Expand supported regions and hardware.

  • Allow for more flexibility in the input country (use country codes etc.).
  • Improve the code that breaks down CPU descriptions so that more of my sample data would match the given types (a Regex would probably be more consistent).
  • Allow for sub regions outside of the United States (https://carbonintensity.org.uk/ supports UK Postcodes and other named regions).
  • Change the configured machine type defaults to be used as a fallback only when CPU utilization is not specified.

Move the on-premise code to be more integrated with the cloud measurements.

  • Allow for usage of electricity maps and other live APIs.
  • Make use of start and end times to get specific Carbon Intensity if provided.
  • Unify the on-premise specific Carbon Intensity values with those used for cloud estimation. Should allow the list to expand and allow easier maintenance.
  • Same for identification of CPUs.

Integrate the On-Premise code with the API/client.

  • Add an API endpoint to submit a CSV file that can be added to the data cache.
    • To use pre-existing properties this could potentially list ‘On-Premise’ as Cloud Provider, <Machine Name> as Account, <Machine Type> as Service etc.
  • Add client functionality to upload a CSV file.
  • Add client functionality to view on-premise data.

Conclusion

While this tool shows promise, I would not recommend it for accurate reporting in its current form. By their own admission, it is lacking some of the aspects that the cloud tool covers, only making estimations for Compute and Memory usage. However, it did prove to be helpful in getting an approximate estimate of the associated carbon emissions of a large list of hardware resources.

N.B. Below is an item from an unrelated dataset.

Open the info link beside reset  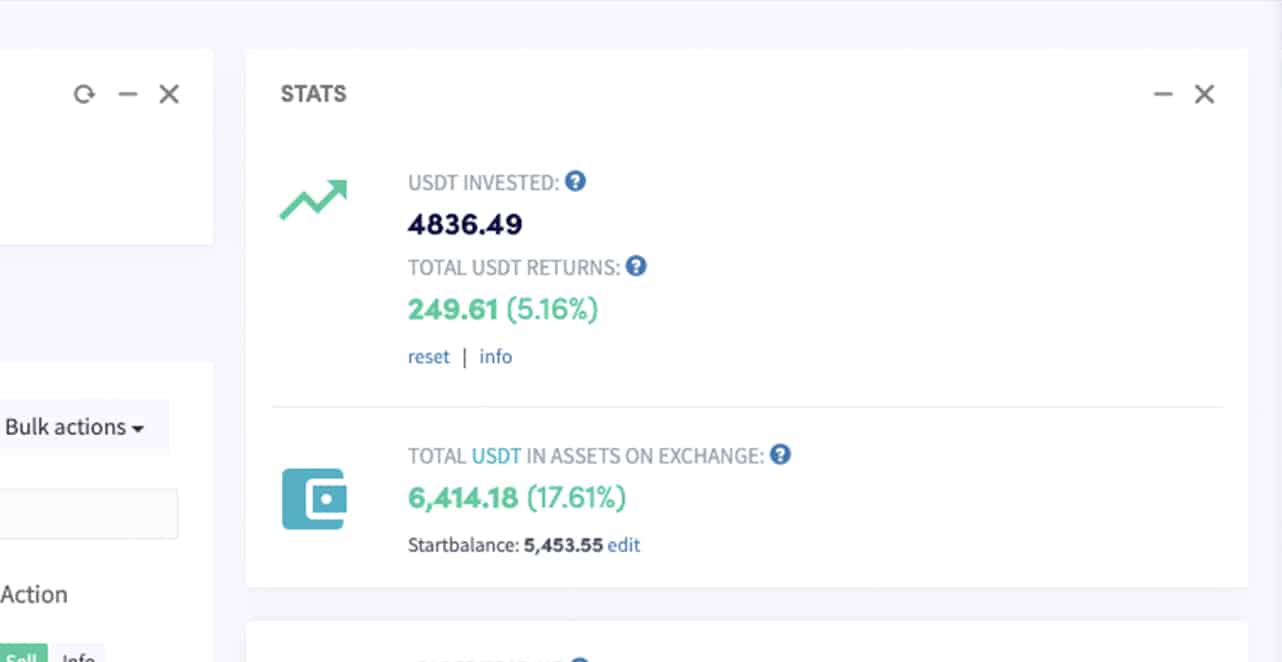(x=495, y=356)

The fact that the tool seamlessly falls back on average values is beneficial in being able to use the tool easily. However, it could be seen as lacking in transparency around the values used for its calculations. The amount of hardware and countries that are not supported is another limiting factor.

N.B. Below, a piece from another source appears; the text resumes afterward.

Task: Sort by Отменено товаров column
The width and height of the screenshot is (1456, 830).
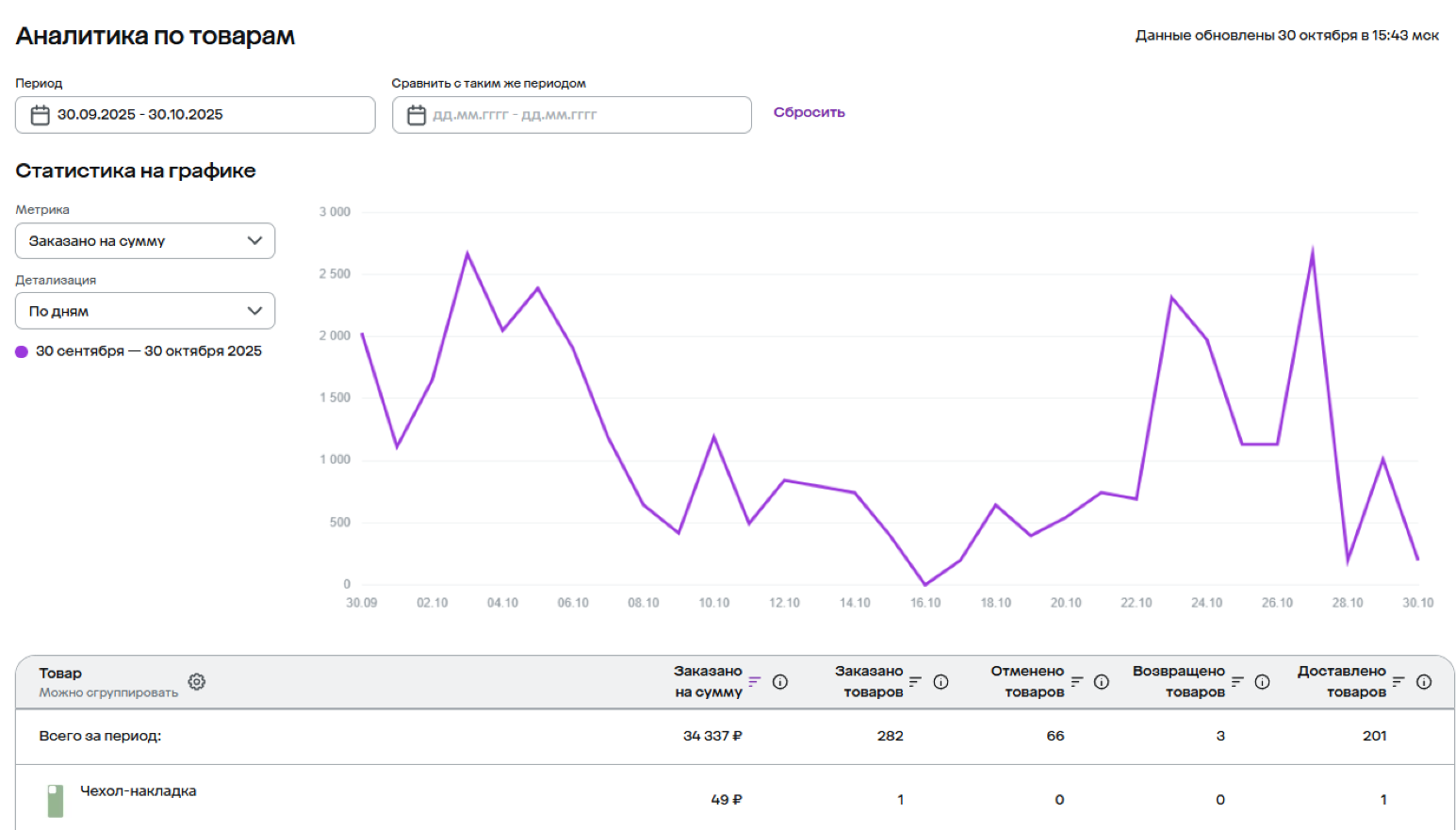Action: point(1076,681)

The tool doesn’t integrate with the web application and does not appear to be on their roadmap. This means that you would need to turn to another process to visualise the output. Adding support for on-premise data in the web application should be possible but could be a more significant amount of work than some other identified improvements.

I should caveat that I understand that a tool designed for measuring your ‘cloud’ carbon footprint might not have mature capabilities for on-premise measurement. This is an area without clear established standard tooling but is still an important aspect of many companies’ carbon footprint.